繰り返しになりますが、この問いは、拙稿「差別とヘイトスピーチQ&A(1)「差別する心」(Q1-Q2) 」Q2「『差別はいけない、と言った時点で差別をする人に対して差別をしている』というパラドックスに陥っていないでしょうか?」と似た構造を取っています。

つまり部分命題/仮言命題を全数命題/絶対命題と混同(時には意識的にすり替え)して投げ返す「”クレタ人は嘘つき”パラドックス」(または「自己言及のパラドックス」)です。この種の言説には、「押しつけるな、ということを押しつけるな」という基本形から始まって様々なバリエーションがあり、特に「理解と共感と内省」を志向する論者がこの技を仕掛けられると、往々にして合わせ鏡を見た時のような無限回廊に取り込まれて動けなくなってしまいます。

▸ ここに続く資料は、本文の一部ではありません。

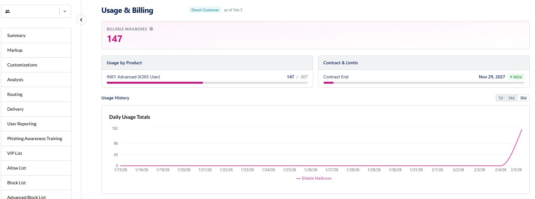Select the 30d usage history range
The width and height of the screenshot is (535, 199).
click(523, 98)
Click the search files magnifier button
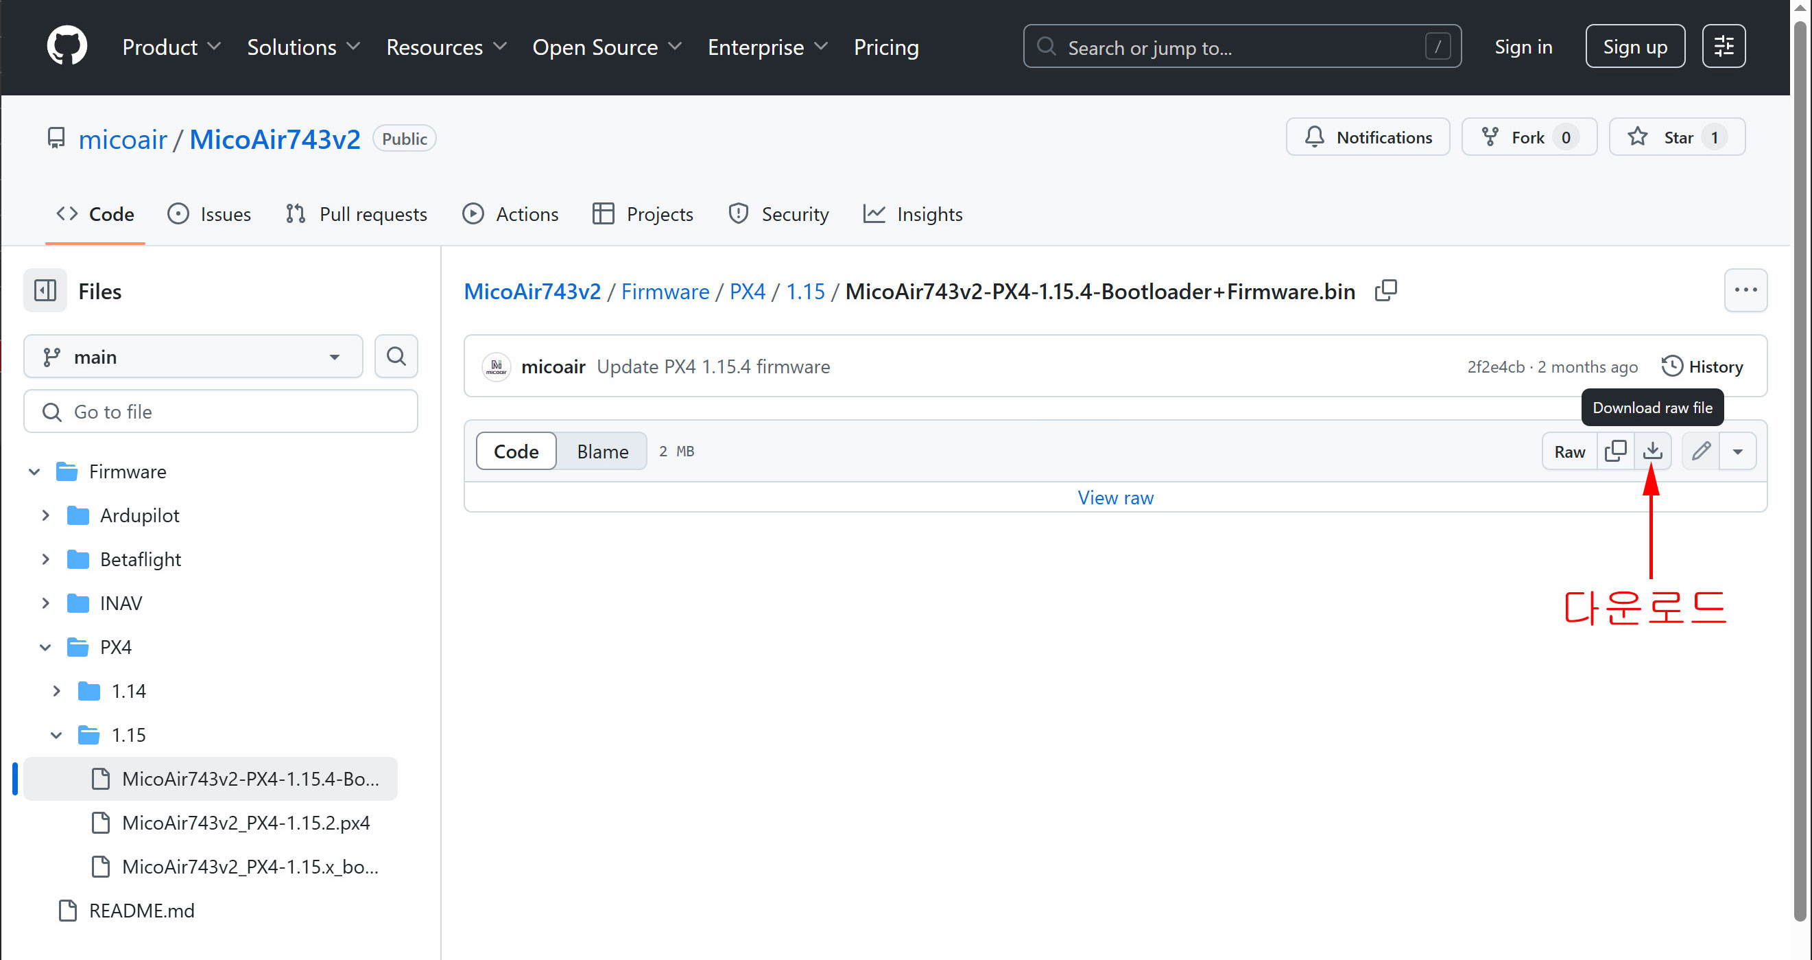The image size is (1812, 960). click(396, 357)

合わせ技として、「私はもちろん……には反対ですが」とか「私は……ではありませんが」と当の相手が批判している対象を「……」に代入して前に置き、「私はあなたの言い分それ自体にはに理解を示していますよ」というフラグを立てておけば効果はさらに上がります(もちろん、そのフラグは再反論封じのための「保険」としてのフェイントというかギミックなのですが)。

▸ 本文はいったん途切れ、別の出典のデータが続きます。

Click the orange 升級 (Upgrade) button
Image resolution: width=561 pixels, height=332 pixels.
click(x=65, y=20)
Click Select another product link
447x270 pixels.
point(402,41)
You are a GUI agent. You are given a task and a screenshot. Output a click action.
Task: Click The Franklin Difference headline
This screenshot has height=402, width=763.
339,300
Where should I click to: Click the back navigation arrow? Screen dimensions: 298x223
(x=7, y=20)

「差別とヘイトスピーチ」の例で考えると、上記の拙稿で以前私はこのように記しました。
この「差別してはいけない」というフレーズが言説として有効なのは、このフレーズに暗黙の条件が組み込まれている一種の「仮言命題」(条件付き命題)の場合です。例えば、「異質な他者を理解したい」「対等な他者としてつきあいたい」のであれば……「差別をしてはいけない」ということなのです。そしてこの「条件」は、いわば近代以降の市民社会の最もコアな概念の一つとして地域差はあれど次第に共有されてきた(はず/ことになっている)ルールです。
「差別とヘイトスピーチQ&A(1)「差別する心」(Q1-Q2) 」

このトリックでは、「差別してはいけない」に組み込まれている「暗黙の条件」を取り払ってしまい、差別する人に対してネガティブに作用する言説まで「差別」に組み込んでしまうのです。あるいは、「理解する」「対等につきあう」という言葉が多義的で重層的なフレーズであるところに着目して、最も厳しい意味、例えば「一切の批判を許さず全てを受け入れること」に置き換えてしまうのです。

平たく言い換えれば、「差別はいけない、といった時点で差別だ」は、最終的にはこういう意味に置きかえられます。

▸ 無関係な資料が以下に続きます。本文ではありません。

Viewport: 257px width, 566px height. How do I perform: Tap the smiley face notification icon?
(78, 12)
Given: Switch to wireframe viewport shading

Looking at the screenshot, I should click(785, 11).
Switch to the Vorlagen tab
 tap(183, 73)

*「差別はいけない、というのであれば、差別している人を差別するのもいけない」
*「異質な他者を理解したい、というのであれば、差別している人も受け入れ、その言説を認めなければならない」
*「差別はいけない、異質な他者を理解したいと言うのであれば、黙ってその言説を受け入れろ、批判や反論は一切許さない」

要するに、黙って「差別主義者」や「レイシスト」が暴れ回ってヘイトスピーチをわめき立てるがままにしておけ、ということなのです。設問の「同じ穴の狢」さんの言説もまた同じところに着地します。


いや、そこまでは誰も言ってはいない、私は差別もヘイトスピーチにも反対だ、だからといって、かかる言説に対してに何を言っても、何をしてもいいというわけではないだろう……「正しさ」にこだわるあまり思考停止してしまっているのではないか、とこの技のナイーブな(決してセンシティブではない)練達の使い手は言うかもしれません。

差別にもヘイトスピーチにも反対、それはよかったです。ならばかかる優しき諸兄&諸姉にとって必要なのは、「罵倒だから」ということを盾にして差別やヘイトスピーチへの対抗言論にまで無差別誘導爆弾を打ち込むその前に、それぞれのやり方で、かかる非寛容な言説に対してまず明確に「No」と言うことです。「彼らの差別にも理由がある」というメタな議論や、「非寛容に罵倒では説得力がない」とかいう戦術や戦略に関する議論は、その後の話です。つまり、その「罵倒」はそもそも何に向けられているのか、そして、具体的で限定的な事例への言説と、「差別やヘイトスピーチ」全般にかかる一般論とをいったん切り分けて考えることが必要だと考えます。


<※注>具体的な事例の中で「寛容」や「理解」というビッグタームを使うことにはそれなりの言説の強度とそれらのフレーズが何を指し示すのかという前捌きが必要となってくるのは致し方ないところですが、それは次の第4論考「出会うべき”他者”とは」で考えていきたいと思っています。